Dans une récente interview, Auroux évoque la nécessité de se rappeler que le mitterrandisme, bien que considéré comme une période historique, représente également une voie politique encore pertinente. Saura-t-on le faire revivre, surtout dans un contexte où la gauche semble divisée entre le Parti Socialiste et d’autres courants plus radicaux, comme celui de Jean-Luc Mélenchon ?
Auroux souligne l'importance des lois sociales qu’il a contribué à établir, comme la cinquième semaine de congés payés et la retraite à 60 ans. Ces réformes continuent d’être des références dans le code du travail actuel.
Didier Jauvert, expert politique, note que des figures comme Mitterrand, qui ont toujours su faire preuve de pédagogie et de culture, manquent à la scène contemporaine. Selon lui, Auroux capture cette essence de leadership fédérateur que la France recherche désespérément. Il s’exprime : "Dans une époque où l’autorité semble souvent contestée, Mitterrand inspirait confiance, avec une capacité à rassembler."
Interrogé sur la possibilité d'un retour à la pratique politique de Mitterrand, Auroux est sceptique. Bien qu'il ait été un chef charismatique, son style ne serait sans doute plus en phase avec les attentes actuelles.

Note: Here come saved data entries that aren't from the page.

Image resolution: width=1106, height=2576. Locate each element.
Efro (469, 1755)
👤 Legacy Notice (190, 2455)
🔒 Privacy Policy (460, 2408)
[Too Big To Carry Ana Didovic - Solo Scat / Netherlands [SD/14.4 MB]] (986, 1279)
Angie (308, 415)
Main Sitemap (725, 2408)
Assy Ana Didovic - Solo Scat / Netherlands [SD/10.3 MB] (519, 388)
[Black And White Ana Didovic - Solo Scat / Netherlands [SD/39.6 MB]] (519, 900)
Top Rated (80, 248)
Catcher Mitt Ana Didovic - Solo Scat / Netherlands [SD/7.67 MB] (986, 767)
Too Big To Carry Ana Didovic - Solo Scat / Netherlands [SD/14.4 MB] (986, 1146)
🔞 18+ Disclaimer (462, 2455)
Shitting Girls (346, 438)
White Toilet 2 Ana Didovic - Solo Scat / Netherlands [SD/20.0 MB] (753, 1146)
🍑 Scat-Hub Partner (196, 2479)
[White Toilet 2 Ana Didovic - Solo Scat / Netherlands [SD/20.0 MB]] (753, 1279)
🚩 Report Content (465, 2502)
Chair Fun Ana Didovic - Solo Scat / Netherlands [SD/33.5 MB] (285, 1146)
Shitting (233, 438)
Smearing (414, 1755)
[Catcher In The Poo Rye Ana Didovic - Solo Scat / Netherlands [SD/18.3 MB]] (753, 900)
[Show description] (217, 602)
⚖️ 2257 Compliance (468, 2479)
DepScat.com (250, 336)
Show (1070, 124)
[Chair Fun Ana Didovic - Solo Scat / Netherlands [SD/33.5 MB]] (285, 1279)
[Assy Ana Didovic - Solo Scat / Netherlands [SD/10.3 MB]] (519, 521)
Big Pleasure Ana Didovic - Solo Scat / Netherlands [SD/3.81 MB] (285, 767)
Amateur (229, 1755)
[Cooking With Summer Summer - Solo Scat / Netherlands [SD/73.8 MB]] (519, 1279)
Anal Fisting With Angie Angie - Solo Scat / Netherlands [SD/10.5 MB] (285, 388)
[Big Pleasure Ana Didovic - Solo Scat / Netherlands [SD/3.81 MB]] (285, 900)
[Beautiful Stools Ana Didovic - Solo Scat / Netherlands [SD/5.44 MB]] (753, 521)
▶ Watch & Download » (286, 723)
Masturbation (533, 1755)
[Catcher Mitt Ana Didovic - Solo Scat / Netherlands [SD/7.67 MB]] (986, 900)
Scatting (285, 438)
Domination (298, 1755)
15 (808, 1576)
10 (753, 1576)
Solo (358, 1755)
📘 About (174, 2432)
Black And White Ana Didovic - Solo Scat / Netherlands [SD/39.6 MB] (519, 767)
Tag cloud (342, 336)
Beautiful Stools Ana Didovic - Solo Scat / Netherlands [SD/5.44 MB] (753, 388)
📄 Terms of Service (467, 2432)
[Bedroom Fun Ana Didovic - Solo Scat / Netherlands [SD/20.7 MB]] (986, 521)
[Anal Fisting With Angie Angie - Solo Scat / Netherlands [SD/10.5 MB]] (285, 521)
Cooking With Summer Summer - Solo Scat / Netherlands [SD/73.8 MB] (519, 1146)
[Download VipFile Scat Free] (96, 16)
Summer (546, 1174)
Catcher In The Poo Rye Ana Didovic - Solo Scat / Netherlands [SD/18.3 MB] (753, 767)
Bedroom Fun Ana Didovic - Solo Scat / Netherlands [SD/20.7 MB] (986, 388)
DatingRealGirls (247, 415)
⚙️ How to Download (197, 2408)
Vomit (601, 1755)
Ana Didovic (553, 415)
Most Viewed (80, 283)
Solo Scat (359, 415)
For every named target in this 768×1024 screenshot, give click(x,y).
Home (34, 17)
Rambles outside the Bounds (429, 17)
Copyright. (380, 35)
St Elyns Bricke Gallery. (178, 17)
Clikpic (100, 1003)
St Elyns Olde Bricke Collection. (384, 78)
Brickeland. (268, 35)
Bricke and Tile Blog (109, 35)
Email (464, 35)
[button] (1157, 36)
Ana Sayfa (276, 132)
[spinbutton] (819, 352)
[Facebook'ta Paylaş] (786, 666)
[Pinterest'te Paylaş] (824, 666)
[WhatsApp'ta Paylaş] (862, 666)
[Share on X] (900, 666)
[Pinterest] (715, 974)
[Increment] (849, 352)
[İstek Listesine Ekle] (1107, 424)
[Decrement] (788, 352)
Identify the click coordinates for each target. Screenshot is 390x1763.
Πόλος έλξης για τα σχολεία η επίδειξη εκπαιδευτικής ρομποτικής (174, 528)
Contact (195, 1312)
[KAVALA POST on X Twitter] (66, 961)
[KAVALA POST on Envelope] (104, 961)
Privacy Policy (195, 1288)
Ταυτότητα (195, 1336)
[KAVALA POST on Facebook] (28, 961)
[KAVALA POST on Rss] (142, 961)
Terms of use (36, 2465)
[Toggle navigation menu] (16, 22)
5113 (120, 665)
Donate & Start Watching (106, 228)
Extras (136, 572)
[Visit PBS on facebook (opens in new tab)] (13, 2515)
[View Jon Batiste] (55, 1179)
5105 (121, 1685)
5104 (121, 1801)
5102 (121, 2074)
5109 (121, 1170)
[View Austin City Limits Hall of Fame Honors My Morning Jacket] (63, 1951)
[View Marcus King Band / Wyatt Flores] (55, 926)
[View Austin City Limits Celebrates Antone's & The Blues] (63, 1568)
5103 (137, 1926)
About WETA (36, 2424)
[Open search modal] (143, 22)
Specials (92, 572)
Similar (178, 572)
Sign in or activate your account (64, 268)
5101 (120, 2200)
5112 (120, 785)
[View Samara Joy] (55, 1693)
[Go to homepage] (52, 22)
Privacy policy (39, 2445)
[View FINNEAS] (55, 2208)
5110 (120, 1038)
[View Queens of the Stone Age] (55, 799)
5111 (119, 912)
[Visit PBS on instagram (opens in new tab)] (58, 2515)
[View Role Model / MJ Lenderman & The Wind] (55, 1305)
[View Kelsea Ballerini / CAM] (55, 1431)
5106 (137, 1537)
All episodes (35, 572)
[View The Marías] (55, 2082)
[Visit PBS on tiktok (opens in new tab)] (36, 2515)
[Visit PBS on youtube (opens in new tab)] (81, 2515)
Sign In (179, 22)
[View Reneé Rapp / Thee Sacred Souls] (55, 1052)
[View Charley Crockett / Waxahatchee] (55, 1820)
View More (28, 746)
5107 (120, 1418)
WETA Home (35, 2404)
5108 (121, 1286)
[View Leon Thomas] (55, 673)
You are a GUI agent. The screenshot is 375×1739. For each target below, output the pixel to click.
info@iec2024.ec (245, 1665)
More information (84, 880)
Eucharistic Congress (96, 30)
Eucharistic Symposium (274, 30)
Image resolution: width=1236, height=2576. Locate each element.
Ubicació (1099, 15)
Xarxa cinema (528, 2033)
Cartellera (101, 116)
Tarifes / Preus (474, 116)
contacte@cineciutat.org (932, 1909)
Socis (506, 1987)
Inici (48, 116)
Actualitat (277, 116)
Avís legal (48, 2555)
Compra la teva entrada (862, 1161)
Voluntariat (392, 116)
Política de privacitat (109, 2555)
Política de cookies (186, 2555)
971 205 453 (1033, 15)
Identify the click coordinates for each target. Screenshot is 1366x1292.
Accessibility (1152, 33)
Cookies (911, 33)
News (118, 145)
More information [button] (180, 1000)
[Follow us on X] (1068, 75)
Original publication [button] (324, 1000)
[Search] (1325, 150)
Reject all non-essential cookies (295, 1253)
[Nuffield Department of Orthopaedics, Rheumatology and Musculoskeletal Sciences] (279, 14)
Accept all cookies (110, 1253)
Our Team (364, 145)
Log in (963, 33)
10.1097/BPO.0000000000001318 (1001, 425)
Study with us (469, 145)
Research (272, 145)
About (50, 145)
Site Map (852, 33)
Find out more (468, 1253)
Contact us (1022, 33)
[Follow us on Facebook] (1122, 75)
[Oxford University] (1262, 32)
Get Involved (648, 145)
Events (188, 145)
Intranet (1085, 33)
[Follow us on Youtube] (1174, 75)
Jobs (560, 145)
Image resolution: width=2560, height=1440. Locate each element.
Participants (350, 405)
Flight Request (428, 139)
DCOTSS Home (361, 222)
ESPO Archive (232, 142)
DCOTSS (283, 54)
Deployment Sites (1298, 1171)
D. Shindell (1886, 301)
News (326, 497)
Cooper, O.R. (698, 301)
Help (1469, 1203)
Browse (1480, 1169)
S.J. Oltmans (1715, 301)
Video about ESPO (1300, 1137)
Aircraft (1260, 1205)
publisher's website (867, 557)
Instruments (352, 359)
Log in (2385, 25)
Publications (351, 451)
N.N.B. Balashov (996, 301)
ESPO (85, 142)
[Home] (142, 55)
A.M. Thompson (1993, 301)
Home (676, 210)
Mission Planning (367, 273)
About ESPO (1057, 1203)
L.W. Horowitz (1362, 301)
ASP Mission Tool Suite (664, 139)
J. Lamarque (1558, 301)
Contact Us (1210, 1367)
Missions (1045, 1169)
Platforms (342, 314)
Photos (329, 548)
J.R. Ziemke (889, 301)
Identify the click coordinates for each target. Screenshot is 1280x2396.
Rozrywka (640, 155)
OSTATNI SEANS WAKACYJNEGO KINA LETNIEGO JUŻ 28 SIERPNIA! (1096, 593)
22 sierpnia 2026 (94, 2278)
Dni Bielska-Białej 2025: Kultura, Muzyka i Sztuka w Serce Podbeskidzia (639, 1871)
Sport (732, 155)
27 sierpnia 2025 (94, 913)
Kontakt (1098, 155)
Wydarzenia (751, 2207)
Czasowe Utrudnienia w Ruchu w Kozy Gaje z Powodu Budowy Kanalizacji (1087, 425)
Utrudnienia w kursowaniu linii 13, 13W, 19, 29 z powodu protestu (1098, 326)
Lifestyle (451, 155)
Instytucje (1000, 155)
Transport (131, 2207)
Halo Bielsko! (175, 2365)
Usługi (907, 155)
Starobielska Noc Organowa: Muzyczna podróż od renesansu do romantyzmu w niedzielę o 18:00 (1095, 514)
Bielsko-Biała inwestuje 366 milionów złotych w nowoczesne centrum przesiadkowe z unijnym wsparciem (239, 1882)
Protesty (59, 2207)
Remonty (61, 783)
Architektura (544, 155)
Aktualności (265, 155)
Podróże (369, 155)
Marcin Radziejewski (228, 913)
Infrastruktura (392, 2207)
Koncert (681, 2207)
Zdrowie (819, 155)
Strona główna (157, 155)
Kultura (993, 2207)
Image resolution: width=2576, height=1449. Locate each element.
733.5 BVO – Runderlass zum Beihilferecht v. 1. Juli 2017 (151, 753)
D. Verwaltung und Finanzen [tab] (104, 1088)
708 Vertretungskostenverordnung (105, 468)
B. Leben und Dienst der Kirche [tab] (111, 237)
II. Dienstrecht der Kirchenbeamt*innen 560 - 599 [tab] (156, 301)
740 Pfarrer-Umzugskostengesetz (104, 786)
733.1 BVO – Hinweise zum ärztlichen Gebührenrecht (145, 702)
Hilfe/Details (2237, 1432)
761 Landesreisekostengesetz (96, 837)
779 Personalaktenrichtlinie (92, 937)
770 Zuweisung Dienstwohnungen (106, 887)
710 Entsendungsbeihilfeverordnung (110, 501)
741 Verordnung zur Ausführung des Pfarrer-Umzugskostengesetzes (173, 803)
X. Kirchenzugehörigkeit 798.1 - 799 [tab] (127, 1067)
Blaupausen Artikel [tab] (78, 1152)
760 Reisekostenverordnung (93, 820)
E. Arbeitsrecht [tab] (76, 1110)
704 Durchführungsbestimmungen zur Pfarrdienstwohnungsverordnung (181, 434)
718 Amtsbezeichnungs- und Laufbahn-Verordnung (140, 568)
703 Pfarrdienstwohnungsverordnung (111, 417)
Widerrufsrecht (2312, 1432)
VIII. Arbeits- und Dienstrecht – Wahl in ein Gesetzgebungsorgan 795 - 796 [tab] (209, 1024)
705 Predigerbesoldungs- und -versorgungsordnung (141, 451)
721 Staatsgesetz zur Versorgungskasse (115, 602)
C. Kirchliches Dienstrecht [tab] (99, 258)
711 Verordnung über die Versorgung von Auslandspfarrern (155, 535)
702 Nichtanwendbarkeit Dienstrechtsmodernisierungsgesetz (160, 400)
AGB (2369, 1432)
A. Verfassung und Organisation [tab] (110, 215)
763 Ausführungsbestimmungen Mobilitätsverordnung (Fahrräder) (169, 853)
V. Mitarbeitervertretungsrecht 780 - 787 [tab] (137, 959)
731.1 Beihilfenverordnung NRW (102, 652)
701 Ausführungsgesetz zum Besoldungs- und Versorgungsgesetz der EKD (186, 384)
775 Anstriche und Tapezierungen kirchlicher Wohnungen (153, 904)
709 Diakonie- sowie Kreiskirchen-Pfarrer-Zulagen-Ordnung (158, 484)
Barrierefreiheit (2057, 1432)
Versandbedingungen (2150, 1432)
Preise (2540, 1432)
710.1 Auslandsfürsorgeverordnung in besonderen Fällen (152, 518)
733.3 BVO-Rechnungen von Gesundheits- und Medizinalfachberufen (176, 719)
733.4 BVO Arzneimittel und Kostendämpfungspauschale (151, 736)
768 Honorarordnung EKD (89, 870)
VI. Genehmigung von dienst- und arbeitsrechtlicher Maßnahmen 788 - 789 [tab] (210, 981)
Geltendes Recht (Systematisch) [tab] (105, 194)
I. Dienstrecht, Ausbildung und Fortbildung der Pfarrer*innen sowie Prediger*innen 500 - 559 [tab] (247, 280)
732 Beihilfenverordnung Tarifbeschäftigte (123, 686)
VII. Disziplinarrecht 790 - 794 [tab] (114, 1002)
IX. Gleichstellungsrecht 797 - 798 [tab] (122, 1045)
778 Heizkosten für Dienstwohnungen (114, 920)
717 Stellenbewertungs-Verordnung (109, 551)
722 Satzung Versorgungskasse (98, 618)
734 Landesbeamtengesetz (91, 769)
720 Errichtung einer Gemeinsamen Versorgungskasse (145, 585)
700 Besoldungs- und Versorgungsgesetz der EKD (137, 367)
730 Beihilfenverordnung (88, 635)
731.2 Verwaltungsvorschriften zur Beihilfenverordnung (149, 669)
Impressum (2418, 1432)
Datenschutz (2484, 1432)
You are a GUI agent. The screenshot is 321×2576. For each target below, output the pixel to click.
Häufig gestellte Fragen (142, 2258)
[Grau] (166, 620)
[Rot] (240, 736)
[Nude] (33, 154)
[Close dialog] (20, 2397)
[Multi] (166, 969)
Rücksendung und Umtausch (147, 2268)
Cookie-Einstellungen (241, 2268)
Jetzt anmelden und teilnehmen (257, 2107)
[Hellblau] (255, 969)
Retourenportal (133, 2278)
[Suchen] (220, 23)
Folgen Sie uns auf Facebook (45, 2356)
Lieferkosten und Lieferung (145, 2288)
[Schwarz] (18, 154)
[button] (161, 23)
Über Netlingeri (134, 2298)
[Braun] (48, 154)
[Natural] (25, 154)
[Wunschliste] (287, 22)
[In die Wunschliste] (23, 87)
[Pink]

De plus, il s’inquiète de voir la politique remplacée par des influenceurs aux discours populistes. "Les conséquences d’une vraie proportionnelle pourraient être désastreuses", met-il en garde, soulignant l'importance d'une représentation éclairée.
Le regard rétrospectif d'Auroux nous rappelle que la politique, en dépit de ses ombres, peut aussi71 s’enrichir de leaders fédérateurs, capables d’unités en ces temps tumultueux.